The Hurunui District Council is empowered under the Resource Management Act (RMA) 1991 to control the effects of excessive noise and appoint Noise Control Officers to carry out these duties.
The Act is designed to protect people from excessive or unreasonable noise. Excessive noise generally relates to musical instruments and stereos, electrical appliances, power machines, people or groups of persons.
Points to consider when planning any activity or event that will generate excessive noise:
- consider your neighbours
- keep noise at a reasonable level
- tone noise down at a reasonable hour
- don’t let your good time be at the expense of neighbours
If you are having problems with noise:
The Hurunui District Council operates a 24 hour noise complaint response service. All complaints, no matter what time of day or night, should be phoned through to the Council number on (03) 314 8816.
The Act provides for one or more of the following actions to be carried out:
- seizure of equipment
- the imposing of fines
- disposal of equipment
Property owners are responsible for managing noise within their properties.
While noise is a constant companion in our daily lives, we have an individual responsibility under section 327 of the Resource Management Act to ensure we do not create a noise nuisance for other persons.
The owners and occupiers (tenants) of land including buildings are responsible for ensuring noise caused on their property does not create a nuisance for any other person.
Council enforces the noise control laws.
Council may act under the Resource Management Act 1991 to alleviate excessive noise. Hurunui District Council provides a 24 hour 7 days per week noise control response service for this purpose. If you have an issue of excessive noise you can call 03 314 8816 anytime.
The Resource Management Act 1991 defines the term "excessive noise" as being any noise under human control which unreasonably interferes with the peace, comfort, and convenience of any other person and includes noise made by any:
- Musical instrument
- Electrical appliance
- Machine however powered
- Person or group of persons
- Explosion or vibration.
It does not include any:
- Aircraft being operated during, or immediately before or after flight.
- Vehicle driven on a road.
- Train, other than when being tested (when stationary), maintained, loaded, or unloaded.
There are sound levels set down in the District Plan which define the conditions a business can operate within so that they do not create unreasonable noise.
Property occupiers can take action to alleviate noise.
Be a good neighbour. Be mindful at all times of the impact of your noise on your neighbours.
If you are intending to hold a party, carry out any building work or any other noisy activity on your property discuss your intentions with your neighbours first. Comply with any agreement made with your neighbour.

### Records shown
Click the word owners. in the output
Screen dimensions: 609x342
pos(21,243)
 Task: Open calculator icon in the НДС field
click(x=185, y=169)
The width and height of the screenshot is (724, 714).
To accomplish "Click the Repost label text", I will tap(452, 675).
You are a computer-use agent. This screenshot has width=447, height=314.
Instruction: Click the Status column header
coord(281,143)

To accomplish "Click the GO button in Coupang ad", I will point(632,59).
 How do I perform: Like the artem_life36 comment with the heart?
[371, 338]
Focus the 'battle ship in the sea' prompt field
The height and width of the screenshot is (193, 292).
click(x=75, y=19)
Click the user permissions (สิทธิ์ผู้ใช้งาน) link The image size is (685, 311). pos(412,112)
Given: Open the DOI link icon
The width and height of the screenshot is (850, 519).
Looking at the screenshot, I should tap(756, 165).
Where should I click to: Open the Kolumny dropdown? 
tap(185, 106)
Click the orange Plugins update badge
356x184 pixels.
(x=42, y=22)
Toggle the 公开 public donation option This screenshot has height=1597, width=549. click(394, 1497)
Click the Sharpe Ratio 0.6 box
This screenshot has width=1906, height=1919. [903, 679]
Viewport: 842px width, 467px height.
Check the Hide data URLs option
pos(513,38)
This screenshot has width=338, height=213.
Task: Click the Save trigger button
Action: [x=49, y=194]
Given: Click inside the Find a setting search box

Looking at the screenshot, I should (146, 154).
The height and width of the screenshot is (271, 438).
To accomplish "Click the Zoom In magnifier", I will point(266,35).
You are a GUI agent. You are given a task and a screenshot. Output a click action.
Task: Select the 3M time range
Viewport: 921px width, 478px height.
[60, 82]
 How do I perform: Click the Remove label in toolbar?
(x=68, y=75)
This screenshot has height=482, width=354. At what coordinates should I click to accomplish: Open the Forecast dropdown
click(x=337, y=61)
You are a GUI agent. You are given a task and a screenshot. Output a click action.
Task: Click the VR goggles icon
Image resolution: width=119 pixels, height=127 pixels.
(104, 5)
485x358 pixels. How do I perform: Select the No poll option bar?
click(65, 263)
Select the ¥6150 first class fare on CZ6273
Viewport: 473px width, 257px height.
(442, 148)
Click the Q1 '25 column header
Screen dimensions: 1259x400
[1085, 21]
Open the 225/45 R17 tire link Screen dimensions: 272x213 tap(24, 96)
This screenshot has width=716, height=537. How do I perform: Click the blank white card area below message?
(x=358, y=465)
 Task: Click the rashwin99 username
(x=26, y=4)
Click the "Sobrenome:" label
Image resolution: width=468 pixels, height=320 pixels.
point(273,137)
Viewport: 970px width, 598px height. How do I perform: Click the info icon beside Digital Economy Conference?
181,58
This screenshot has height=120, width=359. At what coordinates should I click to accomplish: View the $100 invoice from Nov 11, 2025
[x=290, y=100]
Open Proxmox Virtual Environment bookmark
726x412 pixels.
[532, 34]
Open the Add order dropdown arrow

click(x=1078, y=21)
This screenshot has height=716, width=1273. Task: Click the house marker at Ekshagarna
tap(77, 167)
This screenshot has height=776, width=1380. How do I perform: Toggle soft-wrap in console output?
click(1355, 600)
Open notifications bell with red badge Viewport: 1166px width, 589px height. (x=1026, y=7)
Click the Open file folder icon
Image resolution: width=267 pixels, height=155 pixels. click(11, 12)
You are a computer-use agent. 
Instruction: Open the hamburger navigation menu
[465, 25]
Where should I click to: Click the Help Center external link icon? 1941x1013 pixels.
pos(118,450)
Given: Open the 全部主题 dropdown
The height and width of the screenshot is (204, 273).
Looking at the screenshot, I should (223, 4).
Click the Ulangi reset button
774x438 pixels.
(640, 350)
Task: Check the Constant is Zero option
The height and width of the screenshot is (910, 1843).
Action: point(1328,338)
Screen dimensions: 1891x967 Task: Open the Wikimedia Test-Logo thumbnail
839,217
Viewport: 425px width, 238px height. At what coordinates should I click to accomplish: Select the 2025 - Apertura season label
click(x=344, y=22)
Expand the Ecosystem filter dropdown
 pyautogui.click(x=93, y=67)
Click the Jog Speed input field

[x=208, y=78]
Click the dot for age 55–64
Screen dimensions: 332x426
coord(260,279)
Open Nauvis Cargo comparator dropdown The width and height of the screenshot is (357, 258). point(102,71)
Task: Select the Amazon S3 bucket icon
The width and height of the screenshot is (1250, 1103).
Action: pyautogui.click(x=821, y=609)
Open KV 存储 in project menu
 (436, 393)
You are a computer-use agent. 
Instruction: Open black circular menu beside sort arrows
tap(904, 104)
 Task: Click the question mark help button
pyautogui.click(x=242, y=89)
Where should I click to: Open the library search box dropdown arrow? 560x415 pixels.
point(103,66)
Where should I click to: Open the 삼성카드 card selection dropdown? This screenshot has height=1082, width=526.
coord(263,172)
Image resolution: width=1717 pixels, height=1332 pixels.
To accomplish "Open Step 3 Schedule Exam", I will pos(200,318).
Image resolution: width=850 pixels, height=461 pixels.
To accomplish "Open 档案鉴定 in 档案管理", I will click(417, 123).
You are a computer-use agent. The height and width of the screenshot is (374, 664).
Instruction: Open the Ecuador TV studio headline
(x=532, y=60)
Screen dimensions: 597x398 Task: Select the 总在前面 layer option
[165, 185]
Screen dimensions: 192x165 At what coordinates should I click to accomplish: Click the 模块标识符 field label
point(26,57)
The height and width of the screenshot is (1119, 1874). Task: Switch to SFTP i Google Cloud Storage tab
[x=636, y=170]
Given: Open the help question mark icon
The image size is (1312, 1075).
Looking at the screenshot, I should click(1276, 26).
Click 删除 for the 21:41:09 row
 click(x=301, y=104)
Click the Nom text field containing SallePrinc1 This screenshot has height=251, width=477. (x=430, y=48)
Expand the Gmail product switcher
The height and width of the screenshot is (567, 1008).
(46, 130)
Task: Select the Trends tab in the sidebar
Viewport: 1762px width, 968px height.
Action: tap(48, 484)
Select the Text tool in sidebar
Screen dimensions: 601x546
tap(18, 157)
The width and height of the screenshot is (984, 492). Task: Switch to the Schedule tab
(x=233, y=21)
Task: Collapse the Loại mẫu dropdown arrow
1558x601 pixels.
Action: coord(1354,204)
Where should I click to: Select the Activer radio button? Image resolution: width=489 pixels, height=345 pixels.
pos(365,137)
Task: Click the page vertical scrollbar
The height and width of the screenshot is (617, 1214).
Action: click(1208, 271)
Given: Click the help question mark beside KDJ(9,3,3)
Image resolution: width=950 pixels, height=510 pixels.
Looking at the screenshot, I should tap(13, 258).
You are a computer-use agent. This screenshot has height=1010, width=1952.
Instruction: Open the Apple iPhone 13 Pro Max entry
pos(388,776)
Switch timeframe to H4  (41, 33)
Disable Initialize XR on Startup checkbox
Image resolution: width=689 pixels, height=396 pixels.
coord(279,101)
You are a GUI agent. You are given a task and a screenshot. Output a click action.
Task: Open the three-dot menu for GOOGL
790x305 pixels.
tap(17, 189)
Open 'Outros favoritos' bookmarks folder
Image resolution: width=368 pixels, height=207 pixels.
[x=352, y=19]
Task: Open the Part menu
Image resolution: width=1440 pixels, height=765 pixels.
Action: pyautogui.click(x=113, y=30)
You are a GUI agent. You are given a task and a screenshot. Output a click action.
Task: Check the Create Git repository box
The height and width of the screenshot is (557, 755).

### Tasks to perform
1. Repeat verbatim the records starting at the line containing "Viewport: 842px width, 467px height." and ending at the line containing "I will point(266,35).".
2. Continue the Hurunui noise control text from the point where it stops.

### The responses
1.
Viewport: 842px width, 467px height.
Check the Hide data URLs option
pos(513,38)
This screenshot has width=338, height=213.
Task: Click the Save trigger button
Action: [x=49, y=194]
Given: Click inside the Find a setting search box

Looking at the screenshot, I should (146, 154).
The height and width of the screenshot is (271, 438).
To accomplish "Click the Zoom In magnifier", I will point(266,35).

2.
Ensure building and vehicle alarms are correctly installed, adjusted and regularly serviced.
Mow your lawns at reasonable times during daylight hours. Avoid early morning mowing particularly at weekends and on public holidays.
Comply with any resource consent noise restrictions for commercial land development or construction work.
You may complain about excessive noise.
Although neighbourhood problems are best resolved on a face-to-face basis you may choose to report a noise problem directly to Council’s Customer Services Centre. In most cases the personal approach is sufficient to remedy the problem and also promotes good neighbour relations.
Council Officers respond to noise complaints during normal office hours and a Noise Control contractor responds at all other times and on public holidays.
Noise Control Officers may take action to resolve noise complaints.
When a noise complaint is received Noise Control Officers will respond to the address concerned, objectively assess the noise and initiate action if any, based on their assessment.
The test of reasonableness is applied in all cases. Where action is required the Noise Control Officer may:
- Verbally require the occupant to immediately abate the noise nuisance; or
- Issue a Noise Directive under the Resource Management Act 1991. This requires the immediate cessation of the noise; or
- If the nuisance continues after a directive has been issued the Noise Control Officer and Police may enter the property and remove and impound the stereo and/or other equipment causing the nuisance; or
- Issue an Abatement Notice that is a blanket prohibition on the emission of noise from the property with no time limit.
Property owners may be billed for the cost of the noise control response action particularly where noise is an ongoing problem or requires specialist assistance (i.e. locksmith, alarm company etc).
Owners may reclaim impounded stereos and other equipment
Impounded stereos or other equipment may be returned to its owner at Council’s discretion.
To reclaim your impounded property you will need to:
- Print off the Application for Return of Impounded Property Form, complete it and submit it to Council’s Customer Services Centre.
- Provide proof of your identity and ownership of the property.
- Pay the impounding fee due in full when you submit the application.
Party planning guidelines
For advice on planning a party or other function where liquor will be consumed go to the Alcohol Advisory Council of New Zealand (ALAC) web page.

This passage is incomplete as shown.